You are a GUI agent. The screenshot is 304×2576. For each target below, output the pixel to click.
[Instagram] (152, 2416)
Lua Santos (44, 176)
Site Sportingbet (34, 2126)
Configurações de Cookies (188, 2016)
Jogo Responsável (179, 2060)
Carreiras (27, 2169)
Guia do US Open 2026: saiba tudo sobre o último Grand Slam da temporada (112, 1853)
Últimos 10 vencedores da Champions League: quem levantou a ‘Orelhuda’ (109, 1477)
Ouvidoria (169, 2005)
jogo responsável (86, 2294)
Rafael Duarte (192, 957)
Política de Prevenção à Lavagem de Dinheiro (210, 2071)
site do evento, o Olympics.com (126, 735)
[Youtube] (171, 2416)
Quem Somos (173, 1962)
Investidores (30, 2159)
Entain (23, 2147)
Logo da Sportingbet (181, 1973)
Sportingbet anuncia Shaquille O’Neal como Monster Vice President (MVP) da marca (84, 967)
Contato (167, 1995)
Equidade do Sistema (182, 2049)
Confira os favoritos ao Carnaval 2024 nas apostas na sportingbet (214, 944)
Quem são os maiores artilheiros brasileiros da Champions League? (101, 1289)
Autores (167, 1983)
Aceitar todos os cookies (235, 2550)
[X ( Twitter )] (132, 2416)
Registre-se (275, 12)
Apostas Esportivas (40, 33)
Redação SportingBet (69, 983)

Your task:
Every line from the one that contains "Entain (23, 2147)" down to and including the last line of the records above must be set down exactly, with nothing else.

Response to this exercise:
Entain (23, 2147)
Logo da Sportingbet (181, 1973)
Sportingbet anuncia Shaquille O’Neal como Monster Vice President (MVP) da marca (84, 967)
Contato (167, 1995)
Equidade do Sistema (182, 2049)
Confira os favoritos ao Carnaval 2024 nas apostas na sportingbet (214, 944)
Quem são os maiores artilheiros brasileiros da Champions League? (101, 1289)
Autores (167, 1983)
Aceitar todos os cookies (235, 2550)
[X ( Twitter )] (132, 2416)
Registre-se (275, 12)
Apostas Esportivas (40, 33)
Redação SportingBet (69, 983)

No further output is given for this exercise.